C’est avec ces mots que Nora Barsali, Présidente de News RSE, introduit la 4ème édition du guide Egalité, Mixité, Diversités : des entreprises à l’image de la société.

Disponible gratuitement en ligne, cet outil pratique donne la parole à des décideur-e-s qui osent, à des présidentes de réseaux et des dirigeant-e-s d’entreprises qui innovent et démontrent, par leurs actions concrètes que l’égalité est un formidable levier pour le bénéfice de tous.

Une nécessité incontestable et des pistes à suivre

Comme le précise la Ministre du travail Muriel Pénicaud en préface, l’index égalité professionnelle, entré en vigueur au 1er mars 2019 agit comme un révélateur : « dans une grande entreprise sur deux, il a révélé que dans les 10 plus hautes rémunérations, une seule était perçue par une femme. Le plafond de verre est toujours une réalité ! » Des améliorations concrètes sont également importantes à relever depuis l’instauration de l’index : « en 2019, 1 entreprise sur 3 n’augmentait pas toutes les femmes après un congé maternité. En 2020, c’est seulement 1 entreprise sur 10. » explique la Ministre.

Parmi les nombreuses interviews de spécialistes, expertes, présidentes de réseaux et entrepreneures qui enrichissent le guide, Chiara Corazza, Directrice Générale du Women’s Forum, prend la parole pour nous alerter sur l’égalité professionnelle d’un point de vue international : « Malgré des réels progrès, la situation reste alarmante. Seulement la moitié des femmes sont actives sur le marché du travail, contre 80 % des hommes. Pourtant, si l’égalité était atteinte à l’horizon 2025, 240 millions d’emplois seraient créés, soit une augmentation de 28 trilliards de dollars du PIB mondial. Il faut donc agir, et vite, car sinon il faudra attendre un siècle pour obtenir la parité femmes-hommes.» révèle-t-elle.

Mais qu’en est-il des leviers et solutions pour atteindre une bonne fois pour toute le paradigme de l’égalité professionnelle ?

Pour répondre à cette question, Nora Barsali propose un découpage en 7 défis à relever (Comment déconstruire les stéréotypes et combattre le sexisme ? Comment renforcer la mixité des métiers ? Comment former les femmes à la négociation salariale ? Comment faciliter l’accès des femmes aux responsabilités et favoriser leur place dans les instances dirigeantes ? Enfin, comment mieux articuler les temps de vie ?), afin d’apporter des pistes pour chacun d’entre eux.

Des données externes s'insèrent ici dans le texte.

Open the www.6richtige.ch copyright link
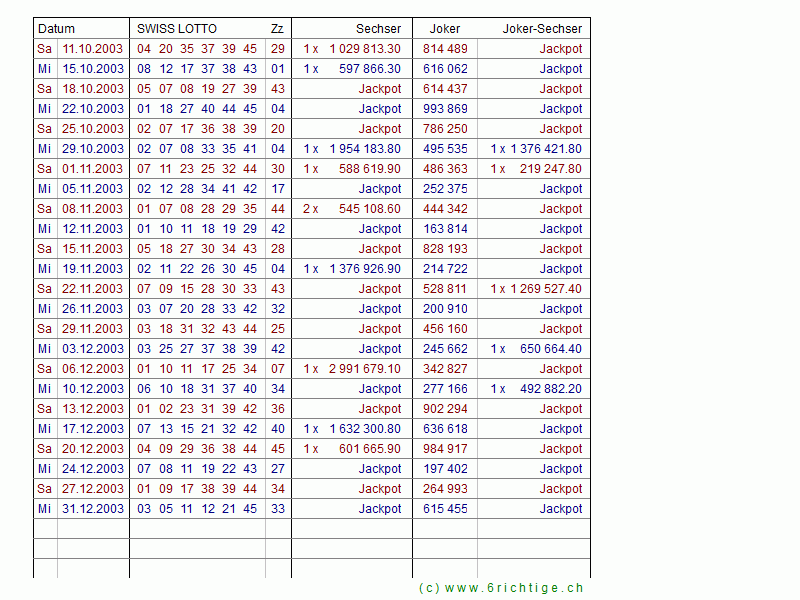Screen dimensions: 800x600 click(500, 588)
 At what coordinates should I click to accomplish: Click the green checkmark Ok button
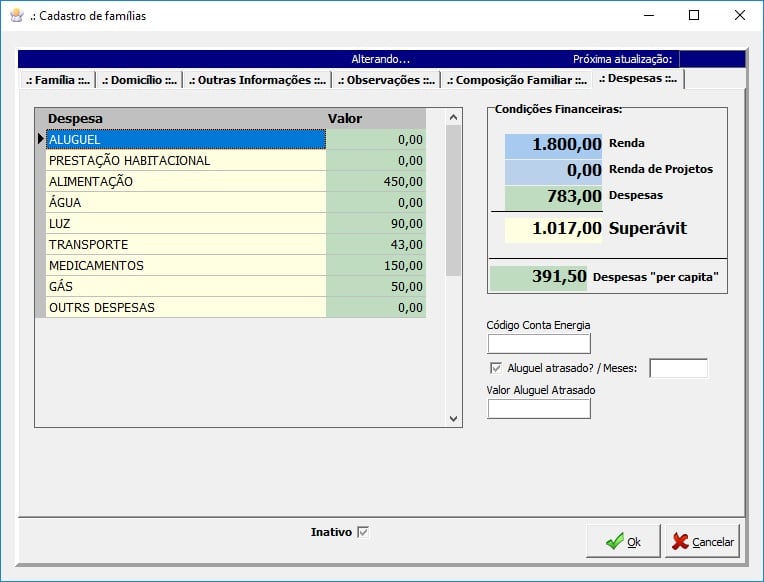tap(623, 541)
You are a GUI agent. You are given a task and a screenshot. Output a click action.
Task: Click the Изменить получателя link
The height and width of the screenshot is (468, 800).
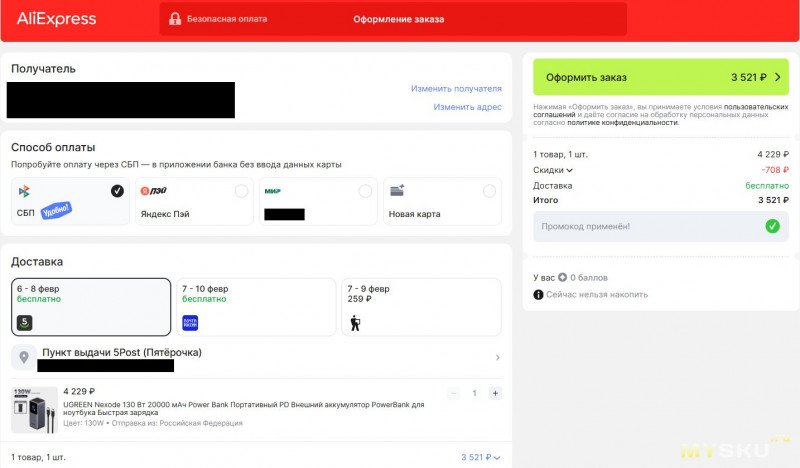coord(456,89)
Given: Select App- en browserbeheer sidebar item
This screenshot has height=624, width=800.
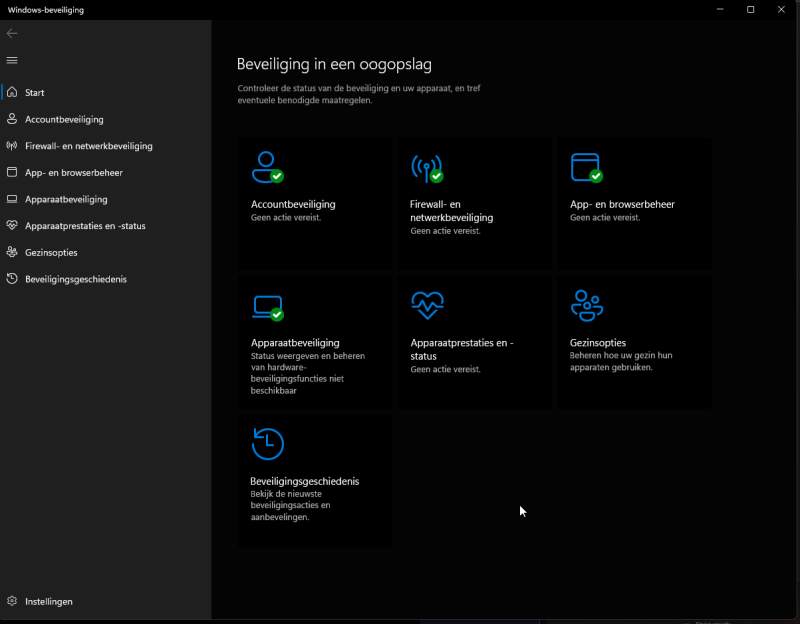Looking at the screenshot, I should coord(73,172).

Entrepreneuriat féminin : de l’engouement aux obstacles

Depuis une vingtaine d’années, l’entrepreneuriat bénéficie d’un réel engouement auprès des femmes (40 % des créateurs d’entreprises sont aujourd’hui des femmes, soit 10% de plus en 20 ans).

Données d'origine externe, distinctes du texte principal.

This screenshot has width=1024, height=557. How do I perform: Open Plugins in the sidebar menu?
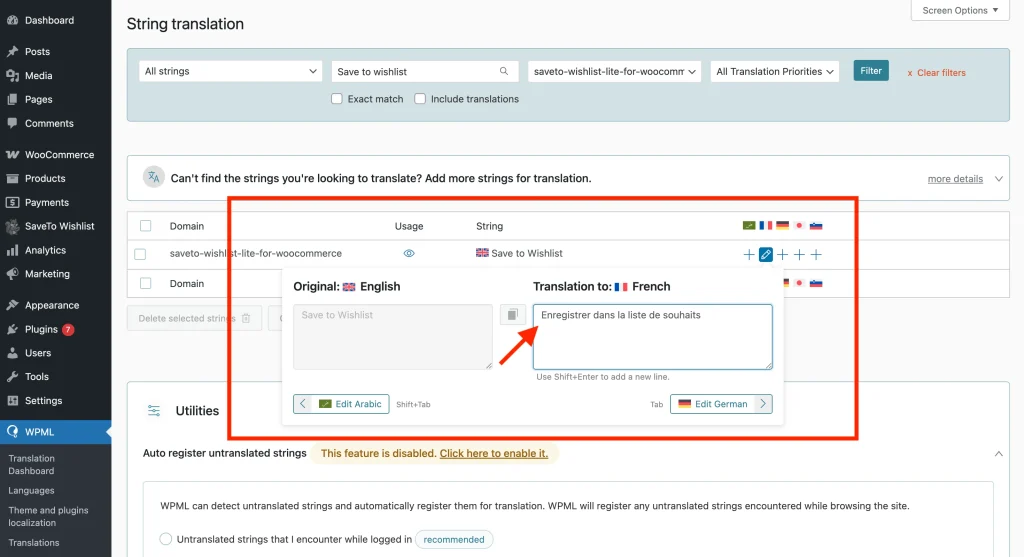pyautogui.click(x=42, y=329)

Pourtant, ce dernier n’est pas encore au niveau de leurs aspirations. Malgré leurs diplômes, leur ambition et leurs projets souvent plus rentables que ceux des hommes, les femmes entrepreneures se retrouvent confrontées à certains obstacles, dont le plus important serait le financement.

Comme le souligne Céline Lazorthes, fondatrice de Leetchi et co-fondatrice du collectif Sista : « Une femme a 4 fois moins de chances d’obtenir un prêt bancaire ». En effet, de récentes études ont démontré que l’accès au financement et aux prêts était profondément inégalitaire. L’explication principale : la frilosité d’investisseurs à 92 % masculins.

 « Les dirigeantes ne capteraient que 2,2 % des financements des fonds d’investissement mondiaux. Cause et conséquence : d’après l’ONU, les femmes détiennent dans le monde moitié moins de richesses que les hommes. […] Pour que les femmes occupent la place qui leur est due dans le monde économique, l’amélioration des financements est indispensable. Elle ne se fera pas sans un travail sur les rôles modèles, le réseautage, la charge mentale et les croyances limitantes. » conclut Nora Barsali.